Reproduce every line of the records below word for word, leaving out the pictures.

________________________

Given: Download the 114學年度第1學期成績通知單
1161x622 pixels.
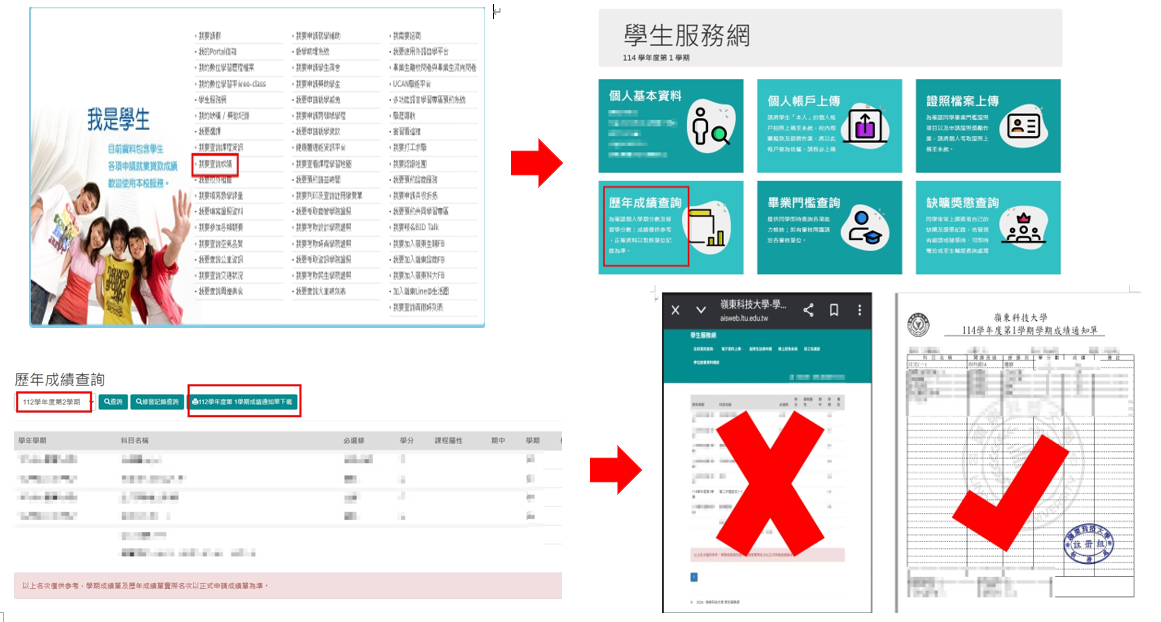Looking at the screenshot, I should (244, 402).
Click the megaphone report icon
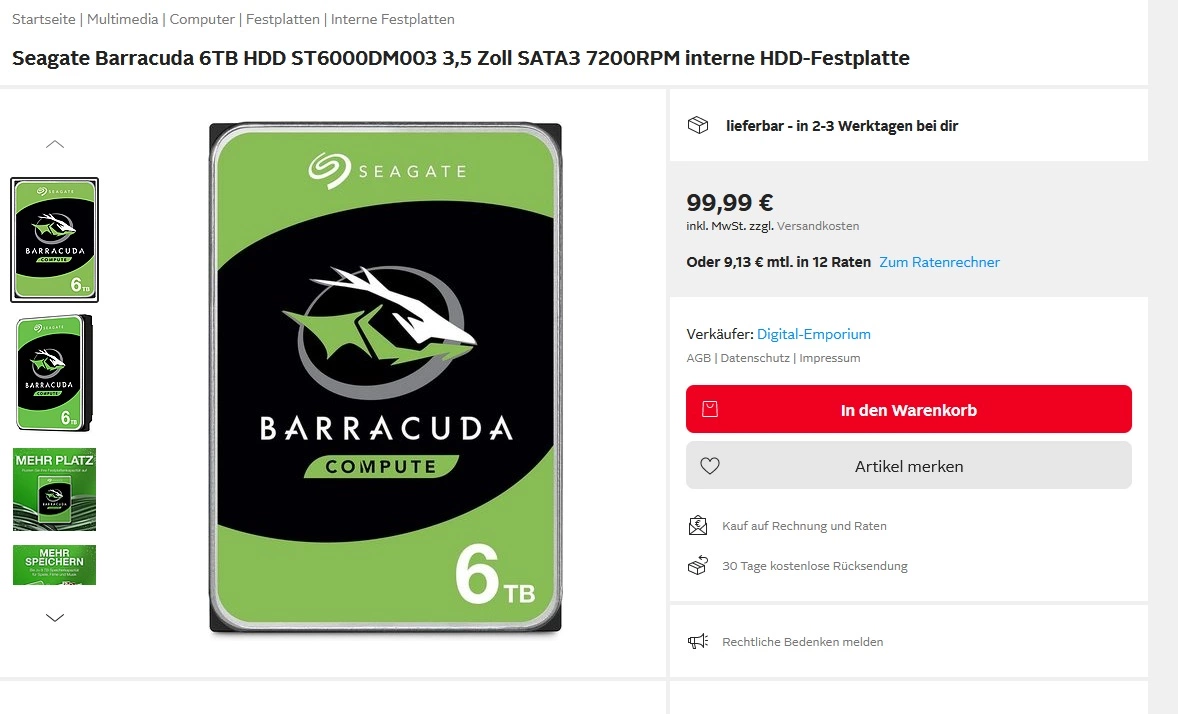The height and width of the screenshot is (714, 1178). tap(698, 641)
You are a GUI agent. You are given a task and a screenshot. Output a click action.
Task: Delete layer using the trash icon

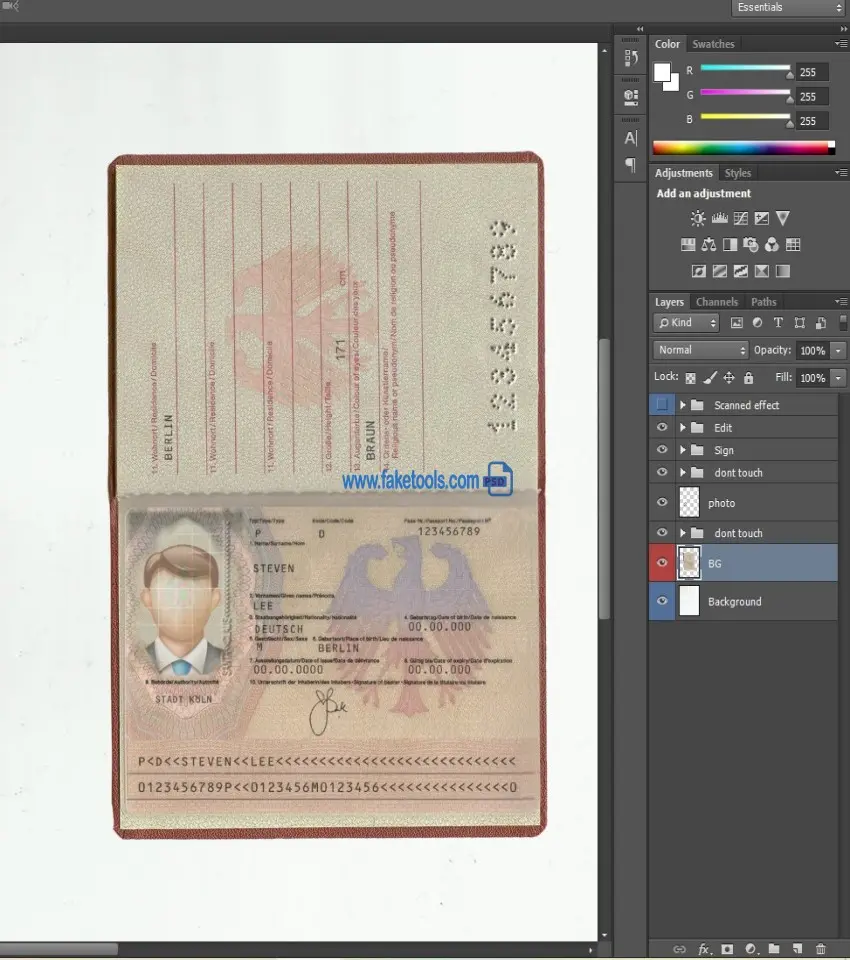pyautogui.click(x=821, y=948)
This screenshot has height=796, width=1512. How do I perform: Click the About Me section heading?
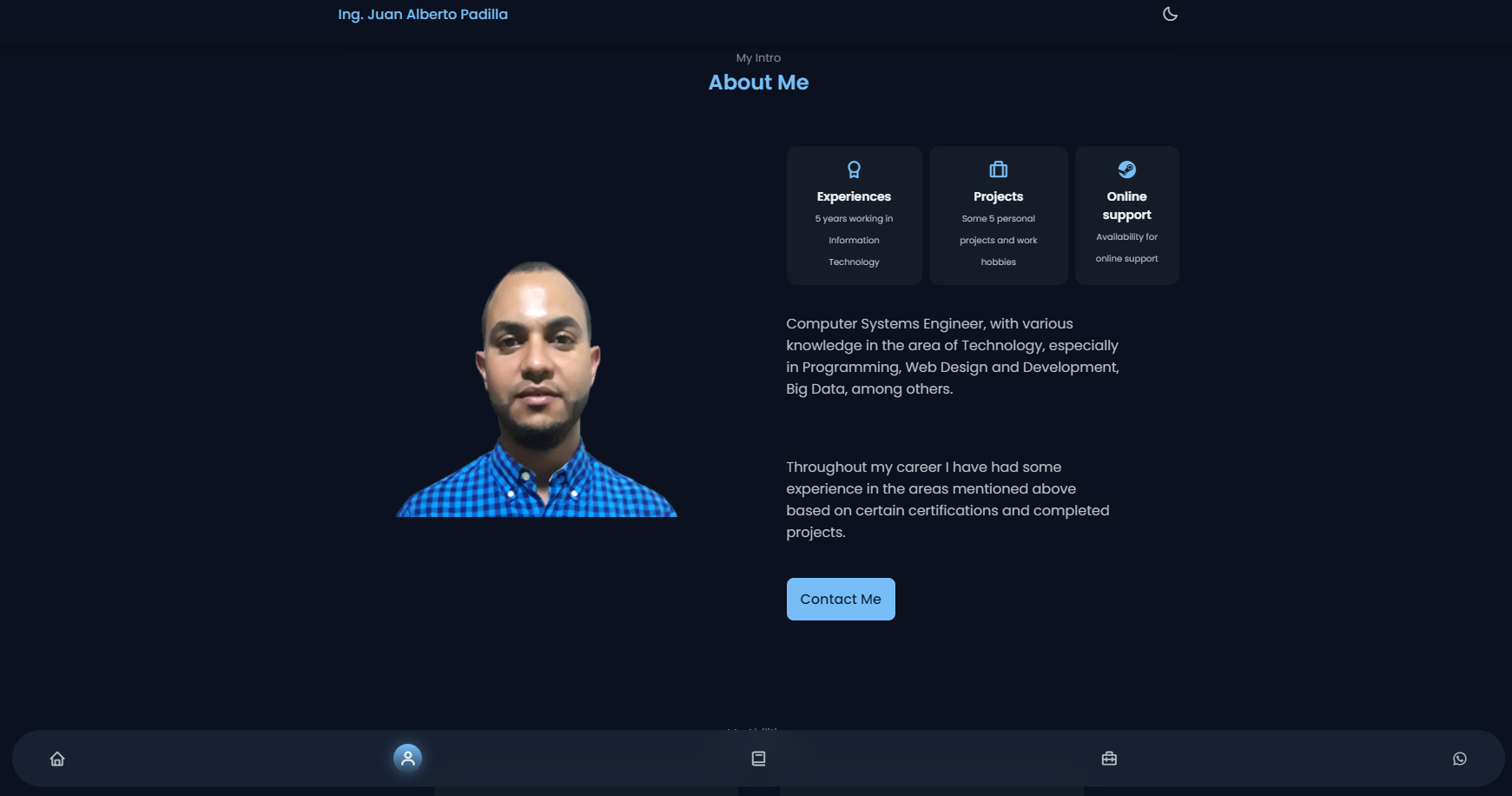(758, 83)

________________________

The completed task:
Given: Download the 114學年度第1學期成績通知單
1161x622 pixels.
Looking at the screenshot, I should (244, 402).
Click the megaphone report icon
The height and width of the screenshot is (714, 1178). tap(698, 641)
You are a GUI agent. You are given a task and a screenshot. Output a click action.
Task: Delete layer using the trash icon

pyautogui.click(x=821, y=948)
This screenshot has height=796, width=1512. How do I perform: Click the About Me section heading?
(758, 83)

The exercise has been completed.